Post by PadmaVonSamba »

The core purpose of the Buddhist teachings is to bring the practitioner to the personal realization of the cessation of suffering and is causes.
Springing from that, there is the purpose of attaining realization not only for one’s own benefit, but for the benefit of others as well.
Springing from that is the practice of not bringing harm to others.
From that, the wish to benefit others
...and so on.

At any point along this “unfolding lotus” one can establish a standard on which to base one’s interpretations of the teachings. But the closer one gets to the core, the closer one gets to the so-called, “true purpose” of the Buddhist teachings, which is liberation from the cycle of samsaric rebirth. Buddhism doesn’t suggest people have abortions to accomplish this.
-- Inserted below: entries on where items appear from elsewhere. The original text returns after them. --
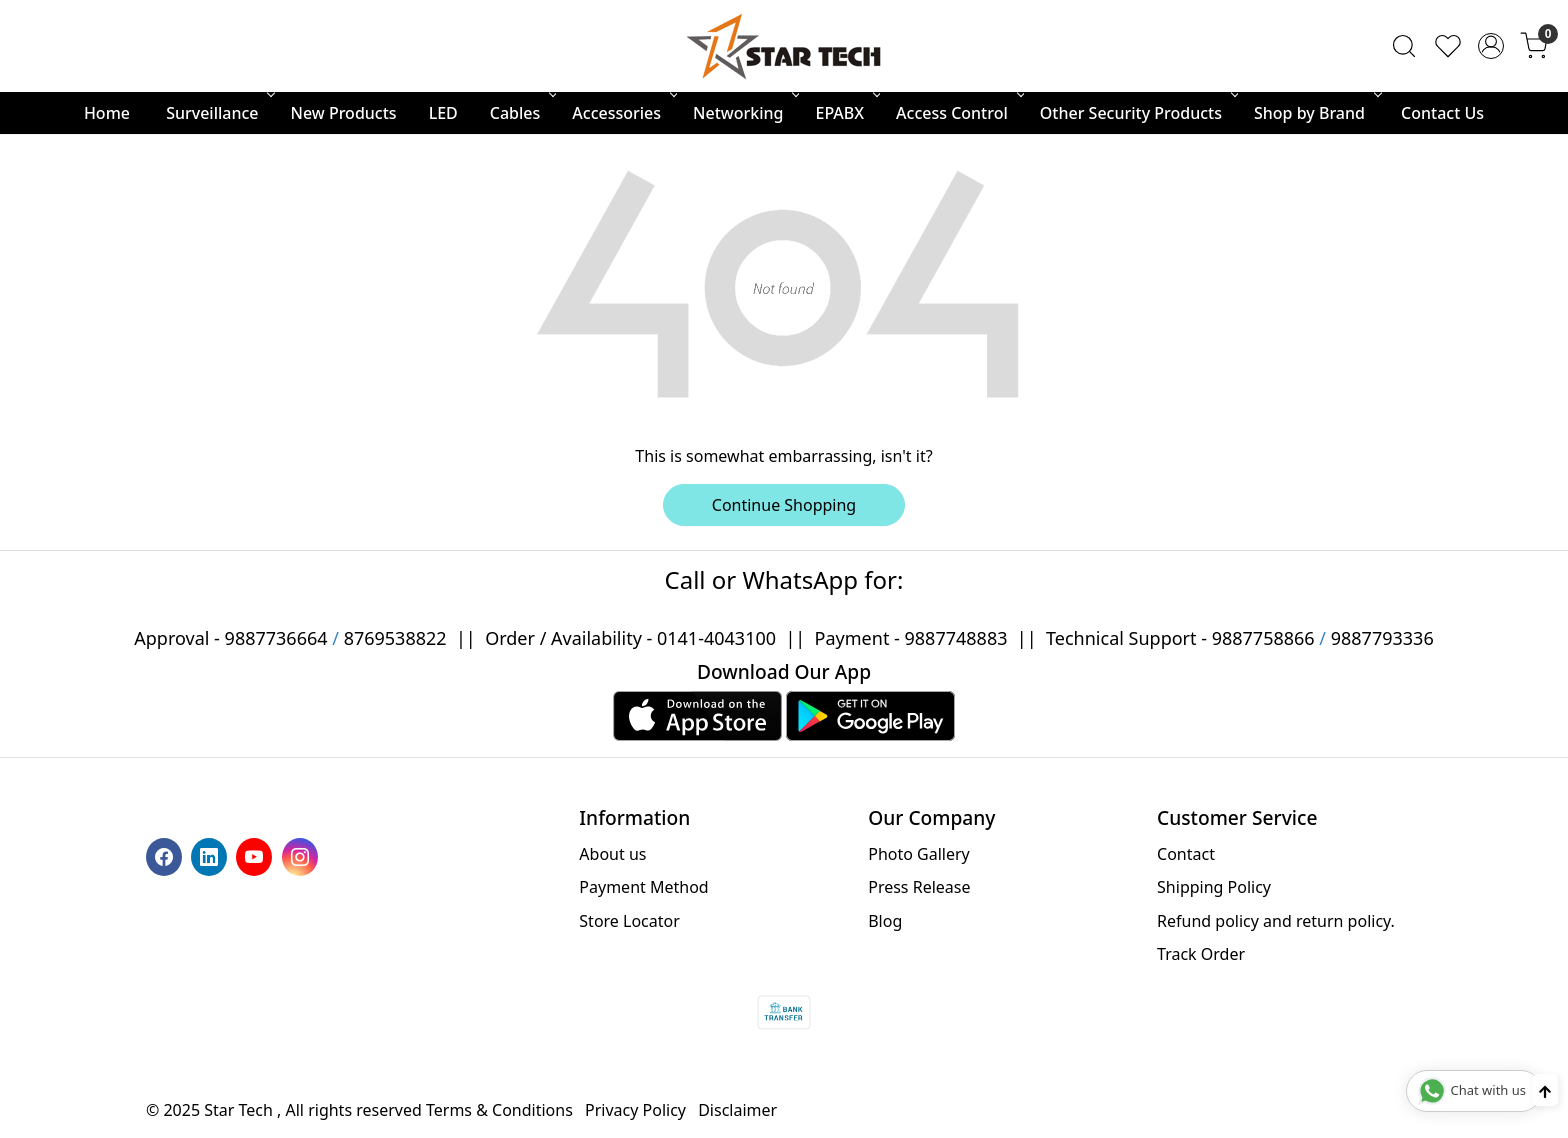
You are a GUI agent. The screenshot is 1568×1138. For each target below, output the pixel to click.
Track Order (1201, 954)
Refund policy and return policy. (1276, 921)
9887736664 (276, 638)
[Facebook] (166, 855)
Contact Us (1442, 113)
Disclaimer (737, 1110)
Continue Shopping (784, 505)
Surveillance (218, 113)
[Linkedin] (211, 855)
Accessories (623, 113)
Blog (885, 921)
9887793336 (1382, 638)
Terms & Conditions (499, 1110)
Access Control (958, 113)
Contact (1186, 854)
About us (612, 854)
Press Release (919, 887)
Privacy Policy (635, 1110)
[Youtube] (256, 855)
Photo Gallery (919, 854)
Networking (744, 113)
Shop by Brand (1316, 113)
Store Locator (629, 921)
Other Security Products (1137, 113)
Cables (522, 113)
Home (107, 113)
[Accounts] (1491, 46)
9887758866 (1263, 638)
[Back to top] (1545, 1090)
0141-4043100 (716, 638)
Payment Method (643, 887)
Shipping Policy (1214, 887)
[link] (1404, 46)
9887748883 (956, 638)
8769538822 (395, 638)
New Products (344, 113)
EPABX (846, 113)
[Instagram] (302, 855)
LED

At the same time, Buddhism doesn’t say abortion should be outlawed. If one thinks abortion is killing, that’s their business. Buddhism doesn’t teach that killing should be outlawed either. Buddha never said that butchering animals for meat should be outlawed either.
But, if you are a monk or a nun or have taken vows against killing, then there is a lot of karmic baggage you take on if you break that vow, and that karmic baggage will impede your attainment of realization. Again, it all goes back to the core purpose.
If you are a monk and someone offers you meat, you eat it.
Likewise, there will be conditions that arise where having an abortion is, even regrettably, the wisest option, even if it carries some kind of karmic baggage or whatever (which only a Buddha can know). So, Buddhism can’t say “a person must never have an abortion” because you don’t know what circumstances will arise in the future.
An inward outlook develops outward insight.